Paris ce 3 mars 1817


Tu n'es pas le seul à être malade, mon cher Prosper. Si l'Espagne produit des érésipèles, des galons ; la France ou du moins Paris produit beaucoup de rhumes en ce moment, et ce ne sont pas de petits rhumes follets, car quand ils sont négligés ils vous envoient ad patres, il y en a trois dans la maison. Prudence a pris de la poudre à perlimpinpin ce matin, afin de jeter son rhume dans sa cuvette ; maman, qui n'a point pris d'ipécacuana n'en est pas moins malade. Elle a eu souvent des envies de vomir dans la journée, qui lui ont d'autant plus fait de mal qu'elle a toujours fait d'inutiles efforts. Sa maladie a aussi commencé par un rhume, elle avait cependant passé une bonne nuit. Eh ! Moi aussi je suis malade, mais je ne laisse pas mon rhume s'endormir, dame la plume oisive je le porte chez mon maître d'allemand, au lycée et partout où mes occupations journalières me demandent. Cependant, j'ai été forcé de garder la maison vendredi et je n'ai pas pu prendre ma leçon d'allemand jeudi, ne pouvant pas parler parce qu'au rhume se joignait le mal de gorge. Il n'y aura je crois que moi et papa qui t'écriront par ce courrier, car la lettre doit partir demain et maman est couchée et elle ne se lèvera pas de bonne heure. Prudence, qui se couche aussi profitera je crois de ce qu'elle a pris un vomitif aujourd'hui pour dormir demain tranquille (car tous les jours je la réveille quand elle paresse). Pour Pascal il fait un rapport au conseil ; demain il n'aura guère le temps car il faudra que papa finisse sa lettre. Je t'embrasse donc de la part de tout le monde. Il faut espérer que le prochain courrier tu seras plus heureux, et que nous pourrons tous t'écrire.

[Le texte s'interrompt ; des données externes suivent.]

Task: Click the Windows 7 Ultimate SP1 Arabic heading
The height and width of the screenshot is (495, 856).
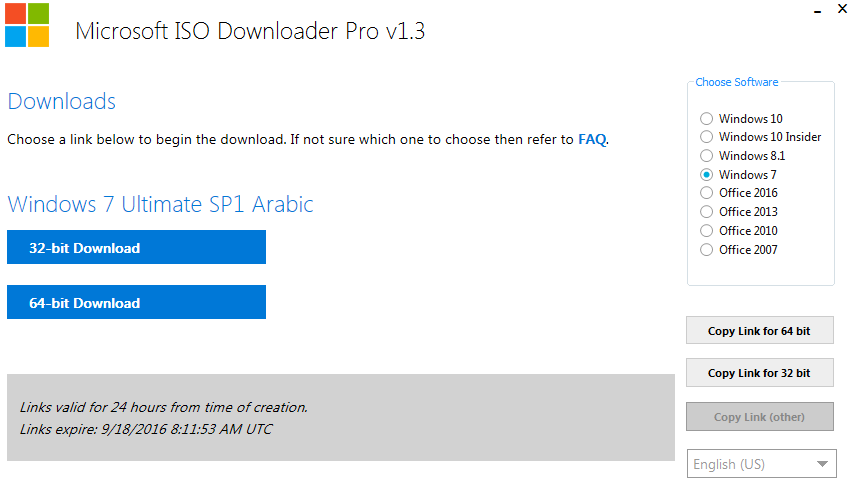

Adieu jusqu'à la fête de ma mère, car Mr Baillot nous a promis hier que tu serais revenu pour cette époque. Je suis toujours en attendant ton frère l'écolier.

G. Piet


Ce 4 mars


J'en étais resté ici avant hier pour aller promener mes deux enrhumées : le soir la mère a fait les honneurs jusqu'à minuit, la fille a dansé à peu près jusqu'à la même heure. Hier, nos deux dames se sont médicamentées et ce matin la fille est tout à fait bien. La mère a bien dormi mais garde encore le lit et je crois qu'il faudra avoir recours à la magnésie. Ne prend nulle inquiétude de ce que te dit Gabriel, tout cela est plus nerveux qu'autre chose.


Pascal me presse pour lui remettre les lettres. Je t'embrasse.